A metamaterial (MM) is a periodically inhomogeneous structure that can be considered as an effectively homogeneous medium, and which exhibits characteristics that are otherwise unobservable in nature. Research on MMs was highlighted in 2001, following the realization that such MMs could have a negative refractive index [1]. Early studies focused on these extraordinary characteristics and their possible application, including the fabrication of negative refractive index materials, cloaking, light-trapping, etc [2]. Soon, their application to various other fields spread, including proposals for a MM absorber (MMA) [3]. Various experimental setups were used to verify the unusual characteristics of MMs. For MMs operating in the GHz range, measurements utilizing a vector network analyzer (VNA) and a pair of horn antennas became popular, since this experimental setup enables the extraction of a MM’s effective parameters [4,5]. Although a VNA is capable of a time-domain measurement, which can simplify the measurement process, the frequency-domain measurement is still widely used. Indeed, the measured spectra were obtained using this experimental setup in order to measure the S-parameter [5–10]. In this arrangement, both antennas are held at fixed positions, while one antenna works as a radiation source and the other as a receiver. In order to determine the reflectivity of a MM, the parameter S21 is first measured with a perfect mirror, and then measured for the MM sample. The reflectivity is then given by |S21(sample)/S21(mirror)|2. When measuring the transmission, the two antennas are positioned along a straight line, and S21 is measured twice, with and without the sample present. The transmittivity of the sample is then given by |S21(with sample)/S21(without sample)|2.

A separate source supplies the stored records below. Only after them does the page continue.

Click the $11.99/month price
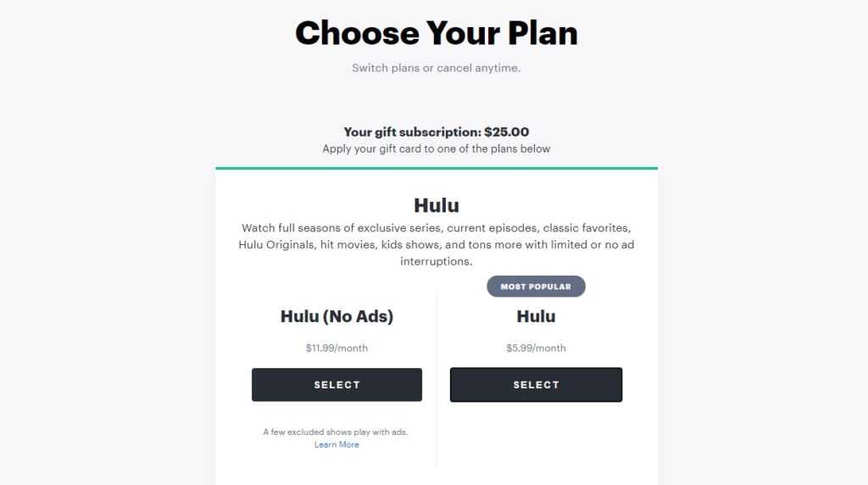Screen dimensions: 868x485 pos(337,348)
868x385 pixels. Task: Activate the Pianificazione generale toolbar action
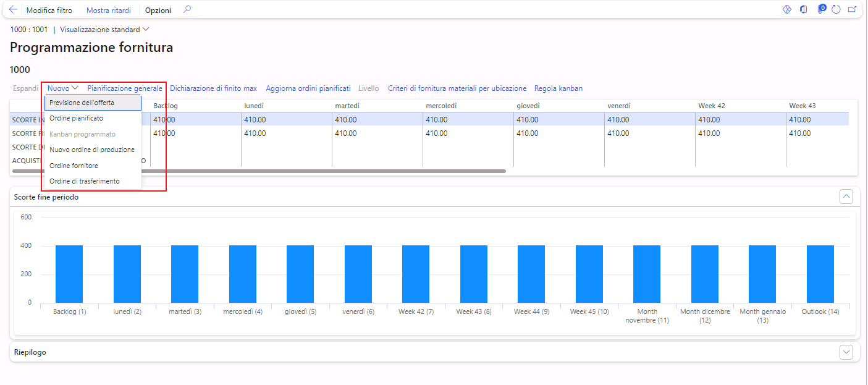(125, 88)
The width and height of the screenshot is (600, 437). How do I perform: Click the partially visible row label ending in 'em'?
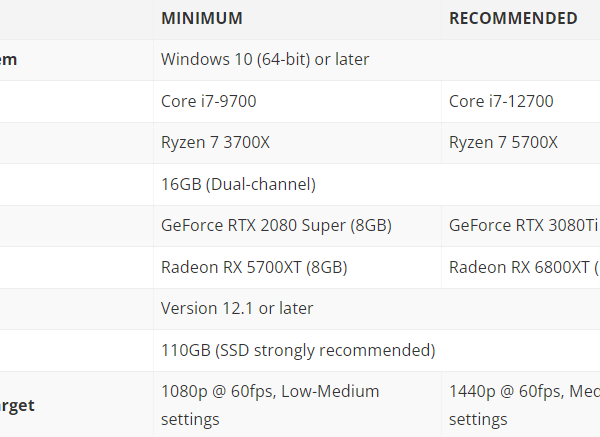click(x=8, y=60)
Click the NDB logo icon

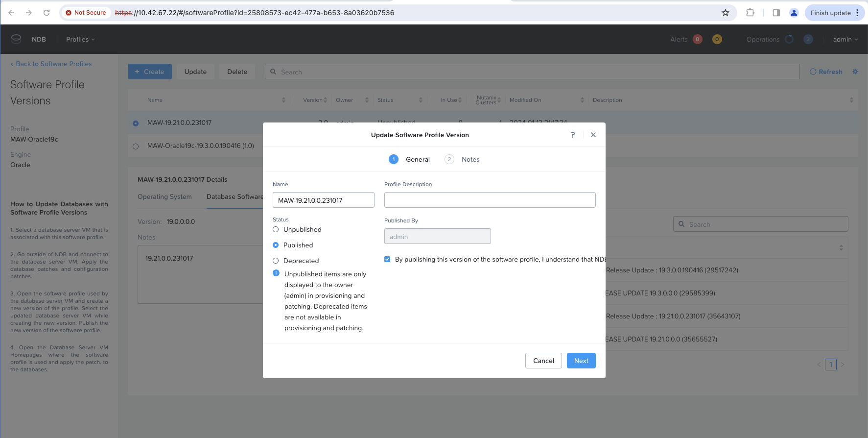click(x=16, y=39)
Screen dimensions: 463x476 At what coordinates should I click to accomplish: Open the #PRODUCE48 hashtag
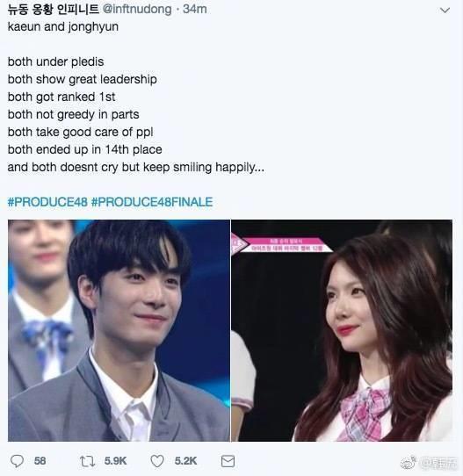click(47, 202)
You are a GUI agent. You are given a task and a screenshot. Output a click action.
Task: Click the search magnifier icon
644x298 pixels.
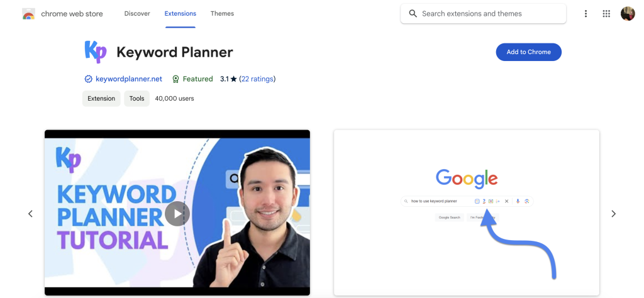point(413,14)
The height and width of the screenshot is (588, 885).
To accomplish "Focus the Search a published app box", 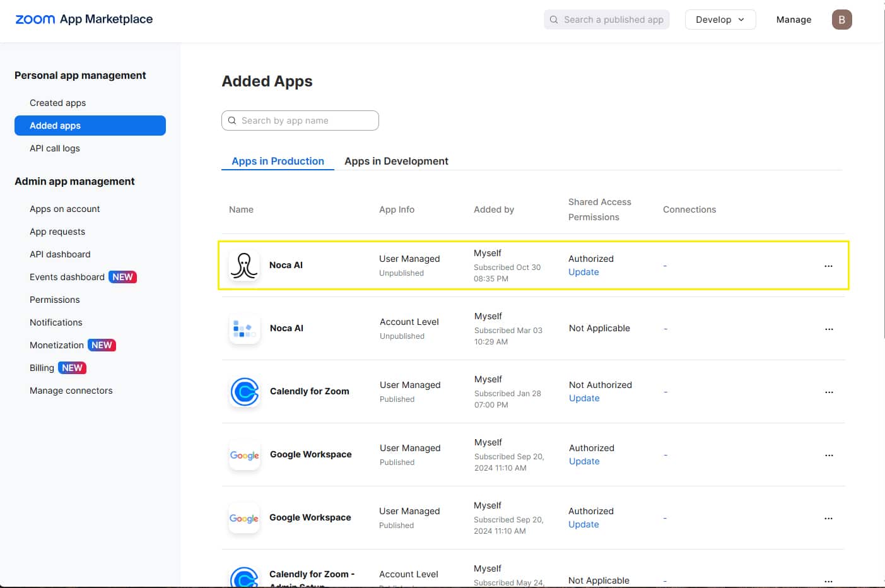I will point(607,20).
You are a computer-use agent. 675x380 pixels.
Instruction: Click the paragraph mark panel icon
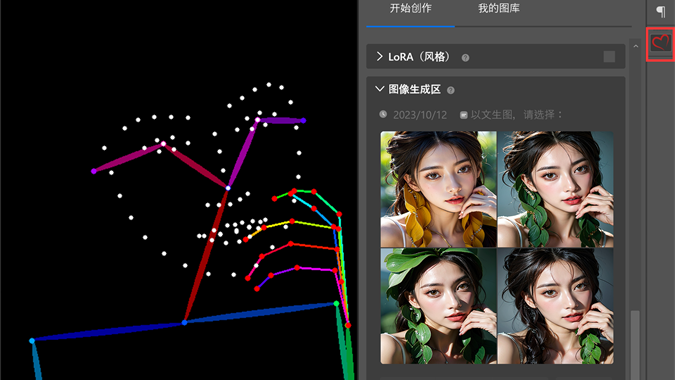tap(660, 11)
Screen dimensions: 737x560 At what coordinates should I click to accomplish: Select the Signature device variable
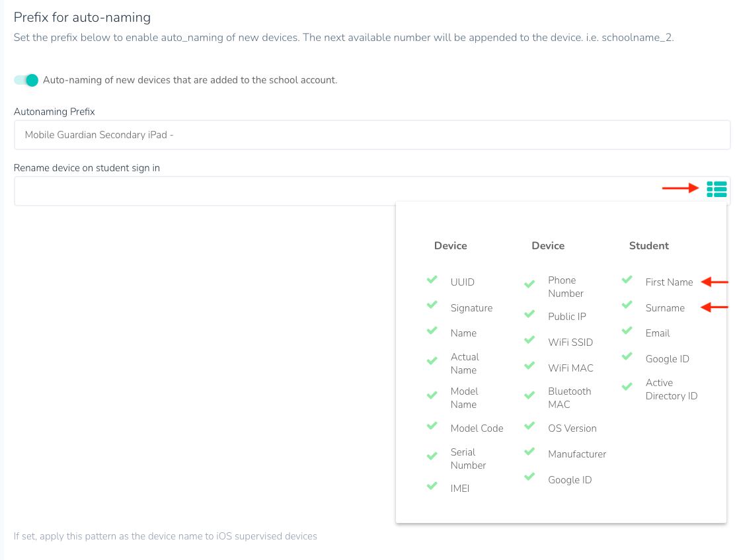tap(471, 308)
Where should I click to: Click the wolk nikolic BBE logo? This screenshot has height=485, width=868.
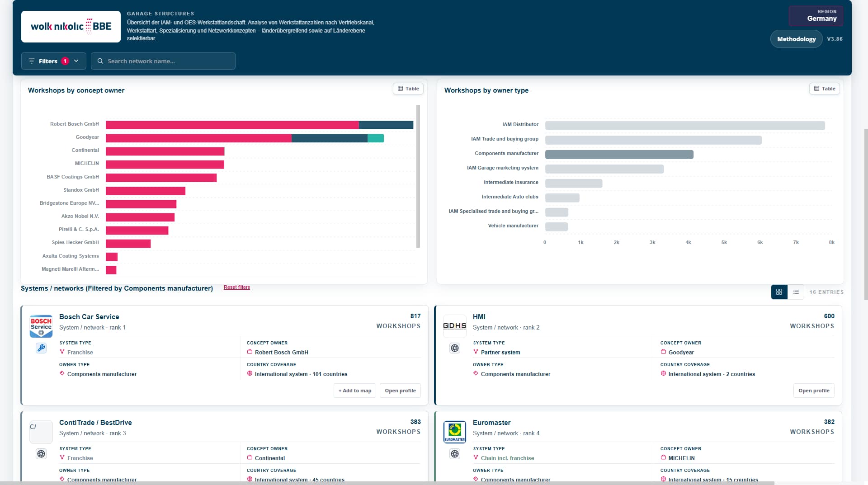[x=71, y=27]
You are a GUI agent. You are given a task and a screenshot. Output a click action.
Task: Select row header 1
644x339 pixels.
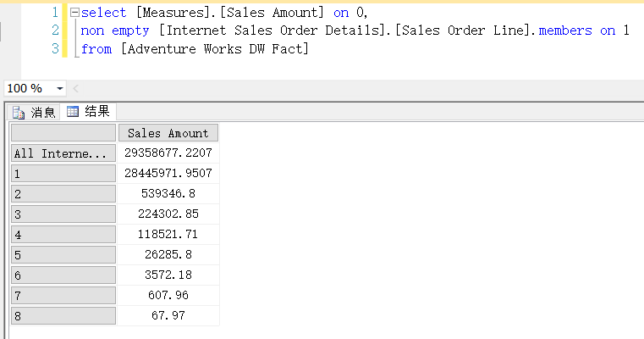pyautogui.click(x=63, y=173)
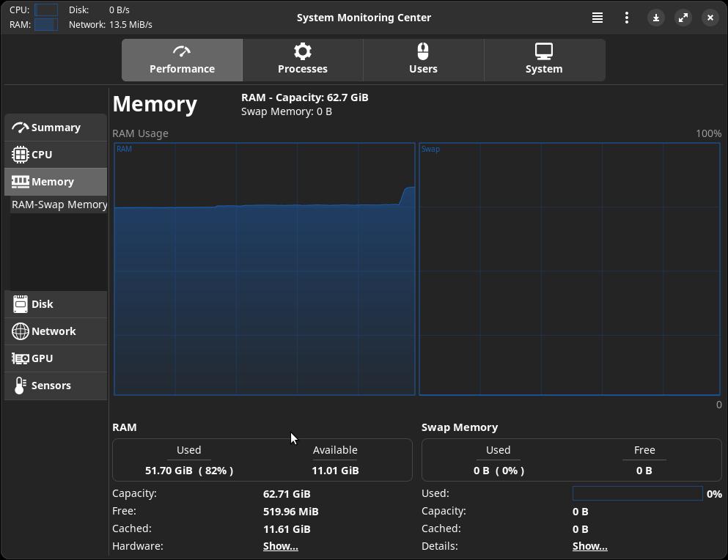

Errors are unavoidable in real measurements, and measurements of MMs are no exception. There are two kinds of errors: random and systematic. Random errors are generally unavoidable; however, they can be reduced by improving measurement techniques, employing more accurate devices, and increasing the data-acquisition time and repetition cycles. On the other hand, systematic errors can be avoided simply by removing the source of the error, once identified. However, even though the sources may be identified, often the systematic errors remain unavoidable because of current measurement technique limitations. In these cases, the source-identified systematic errors are simply ignored.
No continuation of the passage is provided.